CRQ-IV/SP faz live sobre superbactérias e superfungos

CRQ-IV/SP faz live sobre superbactérias e superfungos

Em pauta, as recomendações da ANVISA para prevenção deste grave problema

24 de agosto de 2023, às 9h36 - Tempo de leitura aproximado: 2 minutos

 

A Comissão Técnica de Serviços de Saúde do CRQ-SP promoveu na terça-feira, 22 de agosto, a live A Crise das Superbactérias e Superfungos – Um dos Principais Problemas de Saúde Pública Mundial no canal do CRQ-IV/SP no YouTube. O especialista convidado foi Clay Bergamo, Químico Industrial pela Escola Superior de Química, com 30 anos de experiência na área de higienização hospitalar, controle de pragas e campanhas de saúde pública em âmbito nacional e internacional.

A mediadora foi Leda Longhi, Técnica em Química, Enfermeira, Pós-graduada em Administração Hospitalar e Especialista em Esterilização por Óxido de Etileno. O planejamento da live teve o apoio de Danielle da Costa Silva, Doutora em Ciência e Tecnologia/Química.

 

Importância da prevenção

 

 

Clay Bergamo abriu a palestra explicando que o mais importante para combater o problema das superbactérias e superfungos é a prevenção. Disse que alguns surtos estão ocorrendo no Brasil e são noticiados pela imprensa. Segundo ele, as superbactérias desenvolveram a resistência antimicrobiana e põem em risco a eficácia de um número cada vez maior de medicamentos, como os antibióticos.

Ele falou sobre o uso da colistina para controle de bactérias super-resistentes, como as pseudomonas, e informou que a vancomicina é um dos antibióticos utilizados para tratar superbactérias. Disse que não existem drogas novas desde o final dos anos 1980 e explicou como são os estudos para descobrir como as superbactérias conseguem inativar os antibióticos. Explicou os mecanismos de ação dos antibióticos e como funcionam os inibidores da síntese da parede celular.

 

Cultura do fungo Candida Auris em laboratório: superfungo representa risco. Foto: Shawn Lockhart, Public domain, via Wikimedia Commons

 

Explicou as estruturas das bactérias classes A, B, C, D e suas respectivas estruturas, e as formas como se tornam resistentes a antibióticos. Disse que as superbactérias são resultado do uso indiscriminado dos antibióticos desde a década de 1940. Na sequência ele falou sobre os fungos que ameaçam a saúde pública segundo a Organização Mundial da Saúde, como o Candida Auris, e como se dá a colonização por fungos.
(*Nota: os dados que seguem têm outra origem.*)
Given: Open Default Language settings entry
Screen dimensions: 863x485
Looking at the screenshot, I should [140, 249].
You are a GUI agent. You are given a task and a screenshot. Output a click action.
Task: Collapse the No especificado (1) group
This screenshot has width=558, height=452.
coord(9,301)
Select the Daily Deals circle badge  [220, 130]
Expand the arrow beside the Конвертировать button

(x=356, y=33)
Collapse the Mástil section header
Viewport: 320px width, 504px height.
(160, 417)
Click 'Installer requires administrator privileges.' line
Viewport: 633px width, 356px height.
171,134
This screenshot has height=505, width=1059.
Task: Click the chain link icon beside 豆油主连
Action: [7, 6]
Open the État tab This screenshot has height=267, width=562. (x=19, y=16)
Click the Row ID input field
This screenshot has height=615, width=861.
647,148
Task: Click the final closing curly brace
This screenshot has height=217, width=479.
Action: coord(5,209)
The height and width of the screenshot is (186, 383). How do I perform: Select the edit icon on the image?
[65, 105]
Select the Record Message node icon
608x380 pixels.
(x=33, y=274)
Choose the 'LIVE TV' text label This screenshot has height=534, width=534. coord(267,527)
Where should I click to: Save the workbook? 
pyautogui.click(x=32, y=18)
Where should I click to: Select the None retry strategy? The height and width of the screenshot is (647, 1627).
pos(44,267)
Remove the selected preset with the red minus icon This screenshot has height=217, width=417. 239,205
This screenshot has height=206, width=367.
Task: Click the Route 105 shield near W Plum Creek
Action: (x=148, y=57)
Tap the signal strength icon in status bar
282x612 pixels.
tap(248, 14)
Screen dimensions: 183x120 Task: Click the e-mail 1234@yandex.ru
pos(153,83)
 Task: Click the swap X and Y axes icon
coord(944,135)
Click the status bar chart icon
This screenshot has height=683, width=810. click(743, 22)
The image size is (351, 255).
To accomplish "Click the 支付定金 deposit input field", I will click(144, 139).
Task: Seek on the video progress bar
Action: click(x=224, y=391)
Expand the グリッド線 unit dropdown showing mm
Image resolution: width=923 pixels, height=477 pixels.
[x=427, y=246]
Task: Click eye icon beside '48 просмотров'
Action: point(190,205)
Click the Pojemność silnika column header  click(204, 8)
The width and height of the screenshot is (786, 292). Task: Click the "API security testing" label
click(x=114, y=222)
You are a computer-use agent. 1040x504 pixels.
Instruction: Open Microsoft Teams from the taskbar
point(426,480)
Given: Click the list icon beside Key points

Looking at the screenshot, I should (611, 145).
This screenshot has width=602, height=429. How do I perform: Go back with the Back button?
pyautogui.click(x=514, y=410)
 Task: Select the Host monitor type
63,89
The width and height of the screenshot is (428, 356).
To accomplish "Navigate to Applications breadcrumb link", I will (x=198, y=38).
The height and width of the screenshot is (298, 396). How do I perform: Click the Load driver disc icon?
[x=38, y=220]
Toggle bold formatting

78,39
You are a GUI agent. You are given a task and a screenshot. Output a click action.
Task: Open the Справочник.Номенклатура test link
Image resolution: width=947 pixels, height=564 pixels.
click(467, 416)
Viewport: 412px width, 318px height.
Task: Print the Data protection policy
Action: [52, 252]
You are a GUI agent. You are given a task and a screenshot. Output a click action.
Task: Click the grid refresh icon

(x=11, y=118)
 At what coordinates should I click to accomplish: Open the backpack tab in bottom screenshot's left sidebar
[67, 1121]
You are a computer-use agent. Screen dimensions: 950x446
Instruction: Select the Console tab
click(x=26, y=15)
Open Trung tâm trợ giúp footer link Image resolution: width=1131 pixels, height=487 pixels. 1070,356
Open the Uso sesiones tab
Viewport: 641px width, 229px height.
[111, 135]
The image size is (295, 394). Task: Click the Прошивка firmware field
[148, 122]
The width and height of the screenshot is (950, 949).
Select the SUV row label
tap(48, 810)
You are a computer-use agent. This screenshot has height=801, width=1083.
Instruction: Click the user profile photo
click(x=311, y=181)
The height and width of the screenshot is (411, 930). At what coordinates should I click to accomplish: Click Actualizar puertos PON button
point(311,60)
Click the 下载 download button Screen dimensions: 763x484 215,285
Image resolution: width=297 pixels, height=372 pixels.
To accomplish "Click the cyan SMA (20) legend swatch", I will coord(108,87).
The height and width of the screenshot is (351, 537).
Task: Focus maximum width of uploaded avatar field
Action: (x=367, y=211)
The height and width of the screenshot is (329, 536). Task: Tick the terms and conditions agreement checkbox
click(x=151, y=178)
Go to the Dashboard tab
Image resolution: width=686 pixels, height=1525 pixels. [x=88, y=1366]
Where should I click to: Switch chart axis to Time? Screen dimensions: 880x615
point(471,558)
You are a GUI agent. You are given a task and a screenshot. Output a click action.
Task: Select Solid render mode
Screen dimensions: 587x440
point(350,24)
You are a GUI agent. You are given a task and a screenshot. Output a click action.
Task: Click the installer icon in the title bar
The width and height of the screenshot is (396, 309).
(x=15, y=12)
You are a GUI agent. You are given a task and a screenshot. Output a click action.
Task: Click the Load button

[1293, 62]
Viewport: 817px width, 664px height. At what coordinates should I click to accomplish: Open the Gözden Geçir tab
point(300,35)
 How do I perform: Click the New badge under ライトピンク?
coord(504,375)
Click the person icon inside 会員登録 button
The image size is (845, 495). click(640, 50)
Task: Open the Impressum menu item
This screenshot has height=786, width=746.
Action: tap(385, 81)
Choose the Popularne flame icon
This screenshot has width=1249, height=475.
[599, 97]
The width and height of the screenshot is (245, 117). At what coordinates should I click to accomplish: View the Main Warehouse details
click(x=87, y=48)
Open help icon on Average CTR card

Na sequência Leda Longhi mostrou as recomendações da Agência Nacional de Vigilância Sanitária para reduzir a disseminação de superbactérias e superfungos, entre elas a capacitação de todos os profissionais dos serviços de saúde e monitoramento à adesão às práticas de controle de infecção.

Ao final o palestrante respondeu às perguntas dos participantes.